Sohbetler (29 Aralık 2017; 22:00)
BÜLENT SEZGİN: İyi geceler değerli izleyicilerim. Sonra sohbetlere başlıyoruz inşaAllah. İyi akşamlar Hocam.
ADNAN OKTAR: Evet dinliyorum Fikret Bey, sizden güzel sözler dinliyoruz.

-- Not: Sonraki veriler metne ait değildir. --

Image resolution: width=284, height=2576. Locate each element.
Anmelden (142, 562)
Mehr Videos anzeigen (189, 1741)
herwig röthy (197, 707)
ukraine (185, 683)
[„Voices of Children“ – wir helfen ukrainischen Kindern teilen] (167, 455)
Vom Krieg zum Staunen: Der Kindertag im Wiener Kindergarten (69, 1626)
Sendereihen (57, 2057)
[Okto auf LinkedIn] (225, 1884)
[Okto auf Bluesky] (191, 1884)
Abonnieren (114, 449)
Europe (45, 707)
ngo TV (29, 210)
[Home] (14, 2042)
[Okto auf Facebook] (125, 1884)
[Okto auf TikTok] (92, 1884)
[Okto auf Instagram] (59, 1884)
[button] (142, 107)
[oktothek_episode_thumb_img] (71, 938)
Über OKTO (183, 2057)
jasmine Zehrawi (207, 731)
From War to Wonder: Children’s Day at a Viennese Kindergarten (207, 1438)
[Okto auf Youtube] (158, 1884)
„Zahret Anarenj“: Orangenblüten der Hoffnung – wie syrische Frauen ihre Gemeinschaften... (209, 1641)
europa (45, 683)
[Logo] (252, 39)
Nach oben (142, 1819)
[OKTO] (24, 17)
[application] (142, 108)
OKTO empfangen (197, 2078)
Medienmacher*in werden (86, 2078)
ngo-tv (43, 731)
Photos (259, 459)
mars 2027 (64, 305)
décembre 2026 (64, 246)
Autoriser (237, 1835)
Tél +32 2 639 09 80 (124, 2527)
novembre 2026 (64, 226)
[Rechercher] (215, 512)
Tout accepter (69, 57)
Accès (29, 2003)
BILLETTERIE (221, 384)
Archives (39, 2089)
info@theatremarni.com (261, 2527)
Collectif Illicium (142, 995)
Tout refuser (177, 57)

KARTAL GÖKTAN: Cumhurbaşkanı Erdoğan, Afrika ziyaretinin ardından Türkiye'ye dönüş yolunda gazetecilerin sorularını yanıtladı. MHP ile ilgili şu açıklamaları yaptı: “Gerek MHP'nin gerekse bizim, özellikle ülkemizin milli ve yerli duruşunda bir ittifakımız var. Ülkemizin aydınlık geleceği için ortak söylem geliştirmiş durumdayız. Bu bizi çok daha farklı, çok daha 0lumlu yerlere taşıyabilir. Bizim terörle mücadelede ülkemizin geleceğine yönelik atacağımız adımlarda şu anda bir kararlılığımız var. Biz bugün Şırnak ve Hakkari'ye gittiğimizde iki sene, üç sene önceki durumla karşılaşmayıp on binlere hitap etme fırsatı bulabilmişsek taşlar yerine oturmaya başlamış demektir.”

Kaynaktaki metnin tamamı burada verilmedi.